→ Excerpted text
** begin **

U.S. regulators could have uncovered some of the interconnectedness and ensuing fraud that led to last year’s FTX collapse and industry contagion, Caroline Pham has said. The Commodity Futures and Trading Commission (CFTC) commissioner called on regulators to do more to regulate the industry.

Following the mid-year collapse sparked by LUNA and its sister token UST, Pham called for a public inquiry into the contagion, she claimed in an interview with Bloomberg.

“I have to ask the question – if we’d had that kind of public inquiry, could we have uncovered some of this interconnectedness and some of these risks that have built up?” she asked.

Pham believes that U.S. regulators can do better to offer clarity to the digital asset market. While there have been calls for legislators to formulate new laws for the industry, she pointed out that regulators can “use the existing authority to provide the clarity that’s needed now.”

The CFTC has become more prominent in the digital asset industry recently. Led by Chairman Rostin Behnam, the agency is now pushing for jurisdiction over the industry, a quest that has set it on a collision course with the SEC.

Pham has been an outspoken critic of the current regulatory regime, and last year, she took shots at the SEC’s “regulation by enforcement.” She also visited Ripple’s offices in California last September amid its ongoing legal battle with the SEC.

** end **

→ Data

** begin **

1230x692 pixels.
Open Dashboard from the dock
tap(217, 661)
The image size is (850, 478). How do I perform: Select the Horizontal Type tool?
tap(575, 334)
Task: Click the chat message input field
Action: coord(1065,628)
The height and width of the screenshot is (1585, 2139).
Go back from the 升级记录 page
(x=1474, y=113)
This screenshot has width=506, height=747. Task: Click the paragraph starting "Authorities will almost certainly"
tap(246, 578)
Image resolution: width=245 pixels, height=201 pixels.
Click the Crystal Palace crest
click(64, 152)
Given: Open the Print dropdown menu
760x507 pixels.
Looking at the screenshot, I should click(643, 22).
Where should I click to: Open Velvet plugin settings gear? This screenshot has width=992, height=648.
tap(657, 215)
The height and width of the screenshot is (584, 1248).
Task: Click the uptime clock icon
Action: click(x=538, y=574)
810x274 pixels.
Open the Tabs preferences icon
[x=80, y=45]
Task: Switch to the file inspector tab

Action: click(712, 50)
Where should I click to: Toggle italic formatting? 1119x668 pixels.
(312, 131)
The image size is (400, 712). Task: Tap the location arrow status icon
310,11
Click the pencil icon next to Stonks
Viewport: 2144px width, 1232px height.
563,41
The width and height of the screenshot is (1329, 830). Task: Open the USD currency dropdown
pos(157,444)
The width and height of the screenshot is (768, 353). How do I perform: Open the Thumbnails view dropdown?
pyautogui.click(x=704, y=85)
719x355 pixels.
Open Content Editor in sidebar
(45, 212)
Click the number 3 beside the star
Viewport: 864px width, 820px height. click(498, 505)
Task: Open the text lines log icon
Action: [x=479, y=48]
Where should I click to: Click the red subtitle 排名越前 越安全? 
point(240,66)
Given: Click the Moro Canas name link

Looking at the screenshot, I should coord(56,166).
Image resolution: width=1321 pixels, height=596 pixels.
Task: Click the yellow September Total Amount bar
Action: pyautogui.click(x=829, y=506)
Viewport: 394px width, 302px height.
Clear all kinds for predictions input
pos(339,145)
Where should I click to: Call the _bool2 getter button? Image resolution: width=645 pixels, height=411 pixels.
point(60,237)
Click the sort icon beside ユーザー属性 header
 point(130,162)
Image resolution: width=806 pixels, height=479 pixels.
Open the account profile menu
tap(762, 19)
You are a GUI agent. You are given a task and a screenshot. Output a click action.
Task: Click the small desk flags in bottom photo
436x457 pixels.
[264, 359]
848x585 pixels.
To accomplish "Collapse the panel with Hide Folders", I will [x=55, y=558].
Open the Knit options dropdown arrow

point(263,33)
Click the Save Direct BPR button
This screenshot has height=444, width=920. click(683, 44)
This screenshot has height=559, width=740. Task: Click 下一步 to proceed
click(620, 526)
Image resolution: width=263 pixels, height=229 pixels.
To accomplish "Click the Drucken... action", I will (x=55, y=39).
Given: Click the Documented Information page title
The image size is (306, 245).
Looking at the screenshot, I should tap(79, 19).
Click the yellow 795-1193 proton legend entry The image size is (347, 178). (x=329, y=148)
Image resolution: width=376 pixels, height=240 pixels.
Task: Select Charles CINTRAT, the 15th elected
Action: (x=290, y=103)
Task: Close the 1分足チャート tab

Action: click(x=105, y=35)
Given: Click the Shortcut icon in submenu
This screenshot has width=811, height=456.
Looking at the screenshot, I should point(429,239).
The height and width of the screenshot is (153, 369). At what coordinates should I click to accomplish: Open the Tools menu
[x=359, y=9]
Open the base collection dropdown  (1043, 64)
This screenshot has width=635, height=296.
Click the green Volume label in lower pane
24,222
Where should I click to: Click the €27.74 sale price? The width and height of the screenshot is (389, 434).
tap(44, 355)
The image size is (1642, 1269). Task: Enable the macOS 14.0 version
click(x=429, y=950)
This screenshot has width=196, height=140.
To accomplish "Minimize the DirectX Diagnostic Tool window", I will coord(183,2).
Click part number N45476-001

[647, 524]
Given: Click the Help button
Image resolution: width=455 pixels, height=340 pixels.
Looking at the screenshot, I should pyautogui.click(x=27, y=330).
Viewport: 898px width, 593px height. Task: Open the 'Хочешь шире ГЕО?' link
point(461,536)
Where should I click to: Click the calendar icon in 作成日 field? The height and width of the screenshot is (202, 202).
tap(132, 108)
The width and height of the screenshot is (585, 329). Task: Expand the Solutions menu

** end **

→ Prompt 1
Copy out the rows starting at the line that contains "The image size is (1642, 1269)." and ending at the last row, both included, with every line unchanged.
→ Prompt 2
Pick up the text on CFTC commissioner Caroline Pham's views on crypto regulation where it stops and keep it going.

→ Final answer 1
The image size is (1642, 1269). Task: Enable the macOS 14.0 version
click(x=429, y=950)
This screenshot has width=196, height=140.
To accomplish "Minimize the DirectX Diagnostic Tool window", I will coord(183,2).
Click part number N45476-001

[647, 524]
Given: Click the Help button
Image resolution: width=455 pixels, height=340 pixels.
Looking at the screenshot, I should pyautogui.click(x=27, y=330).
Viewport: 898px width, 593px height. Task: Open the 'Хочешь шире ГЕО?' link
point(461,536)
Where should I click to: Click the calendar icon in 作成日 field? The height and width of the screenshot is (202, 202).
tap(132, 108)
The width and height of the screenshot is (585, 329). Task: Expand the Solutions menu

→ Final answer 2
Pham told Bloomberg that the CFTC has to keep thinking about what more it can do to regulate the digital asset industry.

“I’d like to see the CFTC and other regulators provide more guidance this year. I’m very hopeful that we’ll see more clarity in the U.S. I hope that we can create some industry standards and best practices that people can start doing today and not wait any longer,” she said.

The commissioner called on regulators to clearly define what tokens are considered securities, which will be under the SEC—as well as derivatives—which are under the CFTC. Then there are NFTs, Web3, utility tokens, and the use of blockchain technology, all of which she called on regulators to police.

The continued laxity by U.S. regulators risks seeing the country fall further behind its peers who are aggressively adopting and regulating digital assets and blockchain technology, she added.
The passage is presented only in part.